常見的網絡配置方面的脆弱性體現在哪幾方面

常見的網絡配置方面的脆弱性體現在以下幾方面：

• 弱網絡安全架構:工業控制系統中的基礎設施網絡環境經常隨著運行需求的改變而不斷修改和完善，但在此過程中極少考慮這些變化對系統潛在的安全影響。隨著時間的延續，信息安全問題將在網絡環境的特定部分不斷累積，如果不及時打補丁，這些安全問題將成為工業控制系統中的后門。
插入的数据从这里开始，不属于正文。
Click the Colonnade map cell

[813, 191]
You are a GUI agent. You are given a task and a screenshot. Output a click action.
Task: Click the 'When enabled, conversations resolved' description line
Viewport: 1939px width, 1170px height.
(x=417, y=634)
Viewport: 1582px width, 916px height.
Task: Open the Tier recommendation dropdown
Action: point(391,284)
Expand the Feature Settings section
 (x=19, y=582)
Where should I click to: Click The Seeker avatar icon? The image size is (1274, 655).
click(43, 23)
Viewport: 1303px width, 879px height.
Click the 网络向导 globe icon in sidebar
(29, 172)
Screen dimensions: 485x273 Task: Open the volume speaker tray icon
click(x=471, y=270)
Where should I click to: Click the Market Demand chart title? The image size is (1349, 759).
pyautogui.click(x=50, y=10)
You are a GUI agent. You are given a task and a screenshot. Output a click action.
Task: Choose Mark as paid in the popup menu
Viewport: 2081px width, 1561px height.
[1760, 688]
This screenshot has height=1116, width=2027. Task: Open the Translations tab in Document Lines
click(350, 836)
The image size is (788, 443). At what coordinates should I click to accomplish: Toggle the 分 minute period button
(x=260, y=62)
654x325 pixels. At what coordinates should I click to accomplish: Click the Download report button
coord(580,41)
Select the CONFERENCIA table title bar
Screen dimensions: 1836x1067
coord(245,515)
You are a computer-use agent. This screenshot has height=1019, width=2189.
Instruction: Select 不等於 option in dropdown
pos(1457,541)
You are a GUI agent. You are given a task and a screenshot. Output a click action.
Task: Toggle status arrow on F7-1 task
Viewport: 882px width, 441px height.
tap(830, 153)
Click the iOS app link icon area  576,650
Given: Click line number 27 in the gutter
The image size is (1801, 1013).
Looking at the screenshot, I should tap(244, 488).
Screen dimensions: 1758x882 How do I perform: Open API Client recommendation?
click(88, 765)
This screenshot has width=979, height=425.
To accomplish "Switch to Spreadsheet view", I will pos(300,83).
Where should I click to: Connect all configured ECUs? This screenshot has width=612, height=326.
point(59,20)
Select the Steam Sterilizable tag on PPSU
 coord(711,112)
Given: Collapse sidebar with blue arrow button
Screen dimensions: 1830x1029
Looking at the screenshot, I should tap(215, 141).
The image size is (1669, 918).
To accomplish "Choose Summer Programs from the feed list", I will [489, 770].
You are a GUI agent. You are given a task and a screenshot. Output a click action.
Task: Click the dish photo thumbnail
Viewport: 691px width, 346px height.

• 沒有嚴格進行數據流控制:數據流控制機制，如訪問控制列表（ACL），可以用來明確限定哪些系統可以訪問網絡設備。一般情況下只有網絡管理者可以直接訪問網絡設備，數據流控制機制將確保其他系統不能直接訪問設備。

• IT設備中不全面的信息安全配置:使用出廠設備的默認配置通常會導致開放不安全、不必要的端口，并暴露出主機上可被利用的服務。不正確地配置防火墻策略和路由器訪問控制列表將在網絡中產生很多不必要的流量。

• 網絡設備的配置沒有被存儲或備份:發生事故或出現由敵對分子造成的配置改變的情形時，必須有恢復網絡設備配置的技術機制，以確保系統的可用性并保證數據不會遺失。需要設計規范的流程來確保網絡設備的配置可以被存儲和備份。

• 登錄口令在傳輸過程中沒有進行加密:登錄口令以明文形式在通信介質中傳輸時非常容易被惡意攻擊者監聽，惡意攻擊者可以利用監聽到的口令獲取對網絡設備的非法訪問。此類非法訪問過程將允許惡意攻擊者中斷工業控制系統運行，或者非法監視工業控制系統的網絡行為。

• 登錄口令被簡單地保存在網絡設備中:登錄口令需要進行周期性的更換，如果一個口令被非法用戶掌握，該非法用戶只能在短時間內對網絡設備進行未授權訪問。這種非法訪問有可能使惡意攻擊者有條件中斷工業控制系統的正常運行或非法監聽工業控制系統的敏感數據。

• 不合理的訪問控制機制:惡意用戶對網絡設備和管理員功能的非授權訪問將導致用戶可以隨意中斷工業控制系統的正常運行，或非法監聽工業控制系統的敏感操作，一些工業控制系統在運行過程中很容易受到畸形數據包或含有非法或異常現場數據報文的干擾。

• 工業控制系統中大量使用不安全的控制協議:分布式網絡協議Modbus、PROFIBUS以及IEC有關協議等在工業控制系統中應用普遍，并且其有關信息很容易從各種渠道獲取，這些協議只有很少的信息安全措施或根本沒有安全防護機制。

• 使用非加密報文:大多數工業控制系統協議在通信信道中使用明文傳輸協議報文，惡意攻擊者很容易監聽并分析報文內容。

• 系統中運行一些不必要的服務:工業控制系統設備平臺因默認配置而具有很多不同類型的處理器和網絡服務，其中那些不需要的服務一般很少被禁用，容易被惡意攻擊者利用。

• 經常使用已經在各種技術研討會或期刊雜志上討論過的專用軟件:工業控制系統專用軟件問題已經在工控網領域的國際會談上討論過，并可以在很多技術文獻和期刊中找到相關材料。并且，控制系統的用戶使用手冊等技術材料可以從設備提供商處獲取。這些信息可以幫助惡意攻擊者成功實施針對工業控制系統的攻擊行動。

• 設備配置和軟件開發過程中并不充分鑒別和訪問控制機制:設備配置和軟件開發過程中未經授權的訪問可能導致設備破壞。

回答所涉及的環境：聯想天逸510S、Windows 10。